It's your time to be heard
It's New Years Eve...
There’s so much you want to say, so much you want to share with your family and friends, you’ve a lot of your own thoughts about what they discuss constantly but you say nothing. You’ve got opinions but you’ve learned its best not to say anything and to keep them to yourself. It’s safer that way. Easier.
Your preference is always to opt for the easy life. Only this isn’t the easy life. This is you making it easier for everyone else but not you. Isn’t that true?
This is you prioritising everyone else’s needs ahead of your own. You convince yourself, that it’s better not to make things worse, to say nothing and keep saying it but can’t you see that every time you deny yourself the chance to speak your truth, you’re turning your back on yourself and saying no to who you really are and what you really think.
"Don't let the noise of others' opinions drown out your own inner voice."
Steve Jobs
Let’s be honest, traditionally this time of year we spend more time than usual with our family and therefore tensions can often be more present. Despite this year being quite different, it doesn’t mean that we can avoid those feelings of just not being heard or seen in our families.
The best example I have of this, is the multiple and conflicting opinions around how we should behave in these 'covid' times with some of us feeling more nervous being in larger groups than others. The varying levels of compliance itself can instantly cause additional stress to an already stressful situation, resulting in you feeling uncomfortable in your surroundings. The pandemic may be an extreme example but you get the point.
Sometimes we find ourselves going along with situations and remaining silent because we are afraid if we do speak up we will be knocked down.
Which brings me to exactly what is it that we are afraid of. Why do we say nothing? Why do we feel our opinion doesn’t matter and why do we choose to stay silent?
Well, mostly, because if we do we think we will be rejected, criticised, judged, laughed at. We are scared that if we do express our true feelings that we will be seen for who we really are and not who we think they want us to be! Does that sound familiar?
We hide behind the notion that this is just how and who we are, that we are 'people pleasers' and that it causes a lot less confrontation for us to be this way! We dismiss it in the interest of keeping the peace. If we are being totally honest we allow ourselves to celebrate our martyrdom!
The biggest thing is to feel free to let your voice be heard, let your story be heard.
Why then is it that some people feel so ready and always able to express their opinions and rarely shy away from the opportunity to do just that regardless of whose company they are in? What makes them capable of expressing how they feel and not immediately be banished to a different kingdom?
Well the answer is simple. It’s because they believe in themselves enough, are confident in who they are, to the point that they feel they have a right to be heard. They feel their voice has as much right to be heard as anyone else’s. Which of course it has!

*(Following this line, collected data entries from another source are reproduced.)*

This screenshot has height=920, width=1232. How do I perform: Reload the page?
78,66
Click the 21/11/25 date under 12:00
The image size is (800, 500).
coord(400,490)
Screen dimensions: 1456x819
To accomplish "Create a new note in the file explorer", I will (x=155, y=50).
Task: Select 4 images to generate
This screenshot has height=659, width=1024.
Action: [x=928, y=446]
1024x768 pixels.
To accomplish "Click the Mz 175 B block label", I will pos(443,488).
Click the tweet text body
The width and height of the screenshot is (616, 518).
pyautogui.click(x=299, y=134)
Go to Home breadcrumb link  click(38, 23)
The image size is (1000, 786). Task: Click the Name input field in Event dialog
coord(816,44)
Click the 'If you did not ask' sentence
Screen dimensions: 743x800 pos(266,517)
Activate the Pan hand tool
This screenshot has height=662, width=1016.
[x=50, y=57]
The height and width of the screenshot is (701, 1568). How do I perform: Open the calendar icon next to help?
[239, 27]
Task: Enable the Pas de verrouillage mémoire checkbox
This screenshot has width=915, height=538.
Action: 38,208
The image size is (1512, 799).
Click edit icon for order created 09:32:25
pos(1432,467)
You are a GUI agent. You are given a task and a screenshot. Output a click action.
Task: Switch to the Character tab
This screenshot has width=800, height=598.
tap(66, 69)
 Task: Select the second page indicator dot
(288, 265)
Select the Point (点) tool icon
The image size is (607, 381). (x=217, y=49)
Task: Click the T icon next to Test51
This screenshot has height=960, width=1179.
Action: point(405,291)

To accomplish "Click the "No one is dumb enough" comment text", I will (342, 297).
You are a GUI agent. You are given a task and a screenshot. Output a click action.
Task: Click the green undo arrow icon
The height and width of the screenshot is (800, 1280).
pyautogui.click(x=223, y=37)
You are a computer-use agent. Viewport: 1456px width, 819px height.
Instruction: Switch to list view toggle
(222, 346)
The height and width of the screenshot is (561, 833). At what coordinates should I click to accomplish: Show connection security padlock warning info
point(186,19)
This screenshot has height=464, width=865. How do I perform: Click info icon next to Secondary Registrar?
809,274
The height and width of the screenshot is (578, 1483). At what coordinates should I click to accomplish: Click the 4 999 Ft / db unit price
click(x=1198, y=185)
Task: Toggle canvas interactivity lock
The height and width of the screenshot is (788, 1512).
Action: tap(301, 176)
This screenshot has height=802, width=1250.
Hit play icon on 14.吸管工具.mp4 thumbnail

They don’t go down the path of overthinking what might be the impact of sharing their own personal views and clearly, once they know that they are coming from a good place, then this is where we should all be. Where we all want to get to.
Bravely, be you.
To get there we need to understand where we have come from. When was it we stopped speaking up?
Who told us it was not safe for us to speak our truth and better that we pretend, even to ourselves.
Well, it is possible that, growing up, someone along the way told you it was better to keep silent. It may have been a parent, a teacher, a friend or even a colleague who may have told you directly or unconsciously communicated the message to you that sharing your honest opinion would result in people liking you less. Even as I write this I can feel the heaviness of this sentence.
Too many of us hear this and don’t quite recognise the destruction it can lead to. Being told to be quiet, to be seen not heard, that nobody likes an incessant chatterbox, that silence is golden. It’s such an innocent message yet with quite dangerous undertones.
Speak your truth, even if your voice shakes.
In order for us to make positive changes in our lives we must feel good about ourselves and believe that we deserve change and all that it brings us.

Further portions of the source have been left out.